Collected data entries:
========

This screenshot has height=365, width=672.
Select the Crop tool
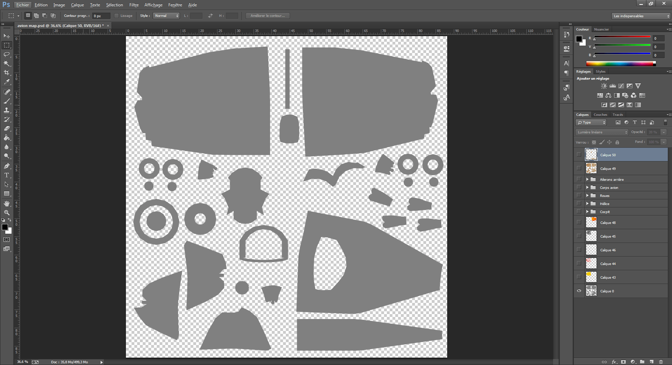pyautogui.click(x=7, y=73)
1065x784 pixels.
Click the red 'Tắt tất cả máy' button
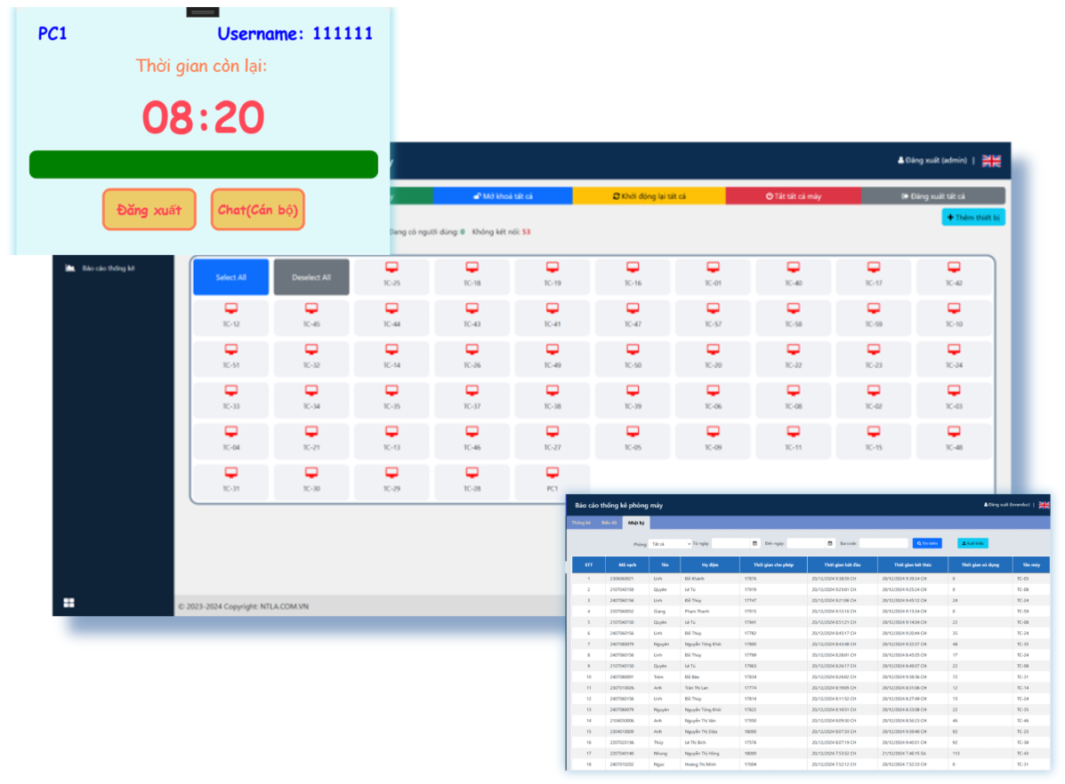pyautogui.click(x=793, y=196)
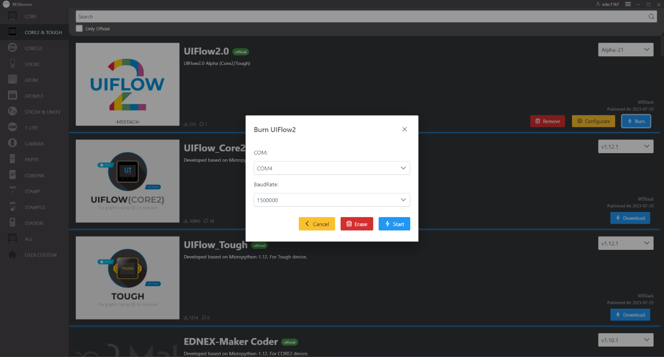Select the STAMPS3 sidebar icon
The width and height of the screenshot is (664, 357).
[12, 207]
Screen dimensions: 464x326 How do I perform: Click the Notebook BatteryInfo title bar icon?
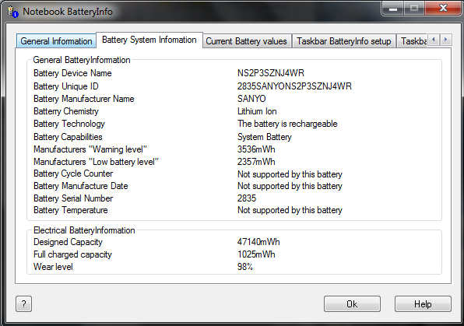coord(13,12)
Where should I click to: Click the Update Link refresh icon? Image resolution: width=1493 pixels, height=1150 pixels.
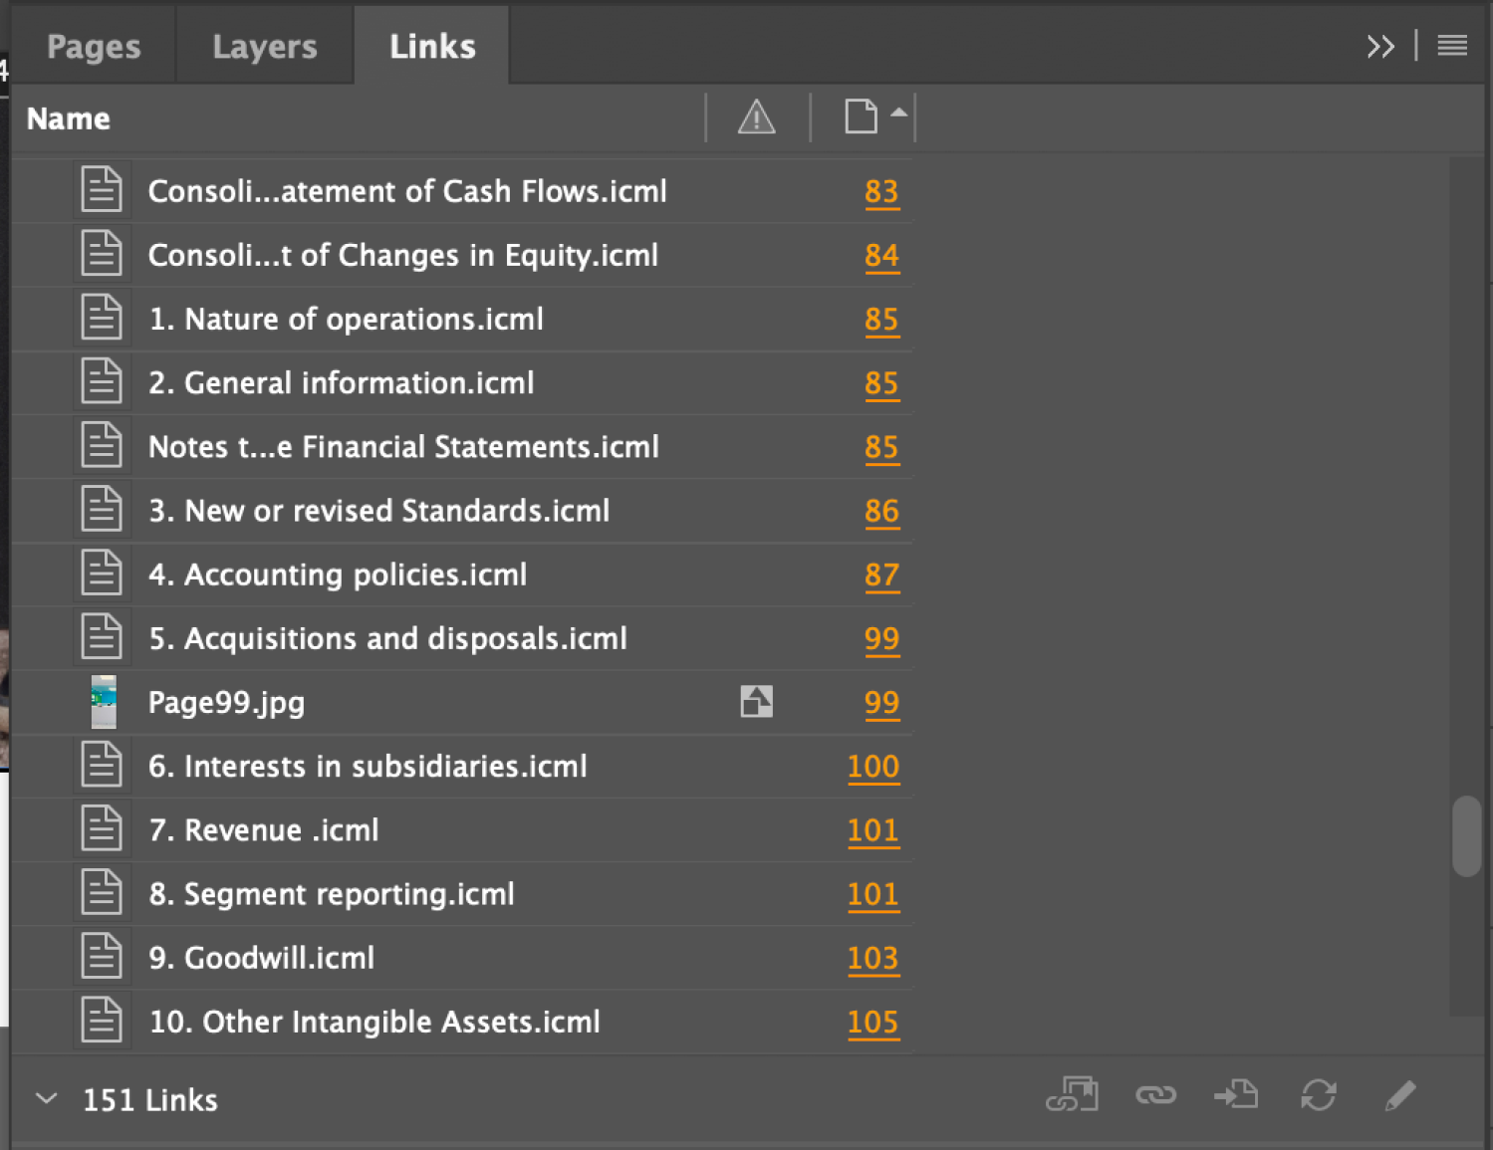(x=1318, y=1095)
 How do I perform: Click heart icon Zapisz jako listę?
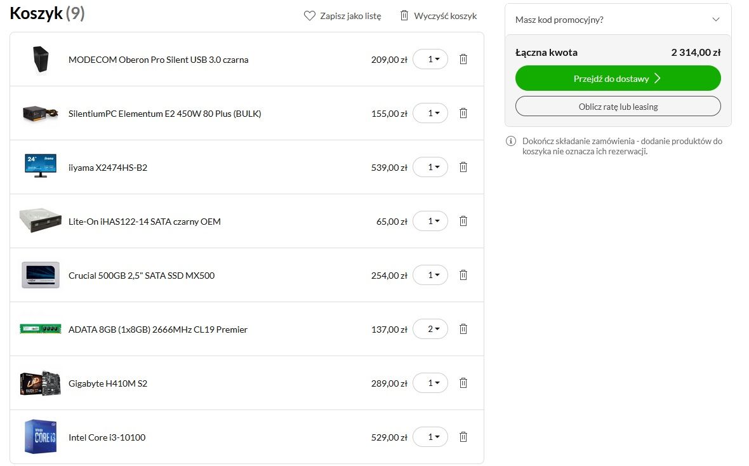310,16
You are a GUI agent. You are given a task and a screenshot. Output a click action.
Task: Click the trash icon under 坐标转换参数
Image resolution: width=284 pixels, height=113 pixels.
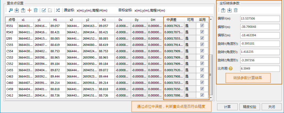(x=236, y=10)
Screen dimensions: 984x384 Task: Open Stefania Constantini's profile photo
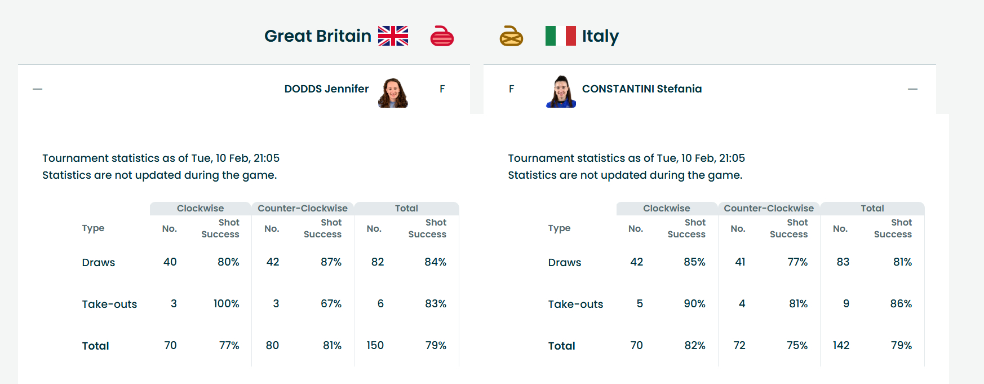pos(561,92)
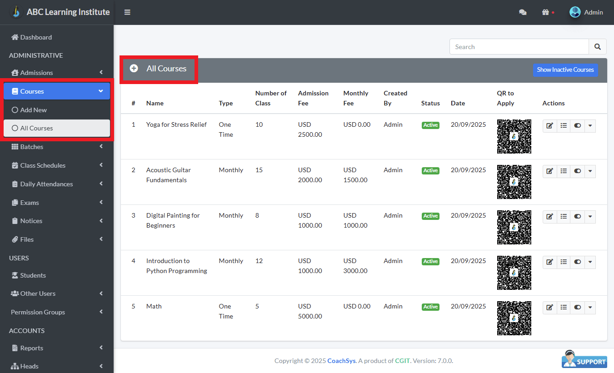Toggle status of Digital Painting for Beginners
The height and width of the screenshot is (373, 614).
tap(577, 217)
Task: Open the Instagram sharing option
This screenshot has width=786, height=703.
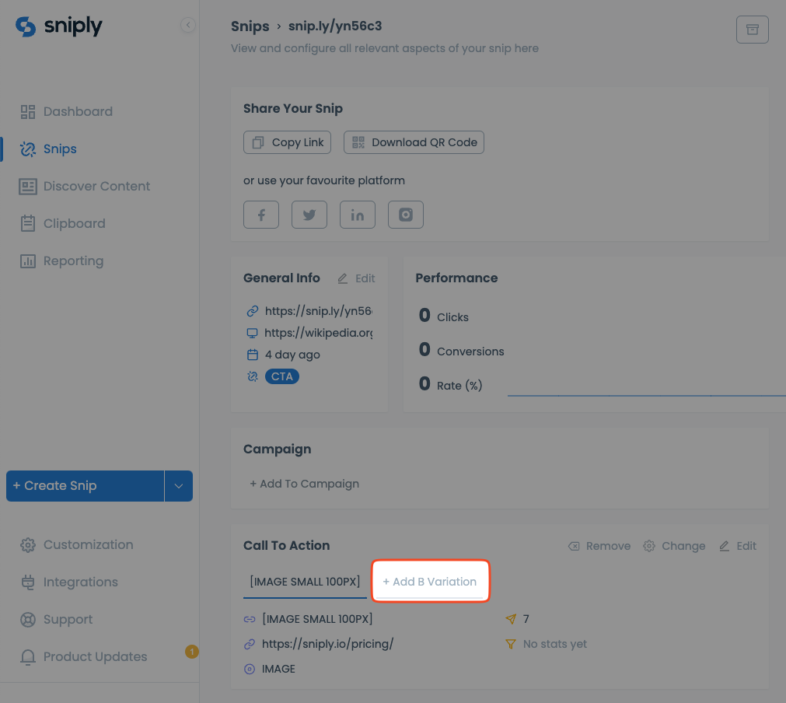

========

Work to complete: Please filter the data down to the lines containing the word "This".

Solved problem:
This screenshot has height=365, width=672.
This screenshot has width=786, height=703.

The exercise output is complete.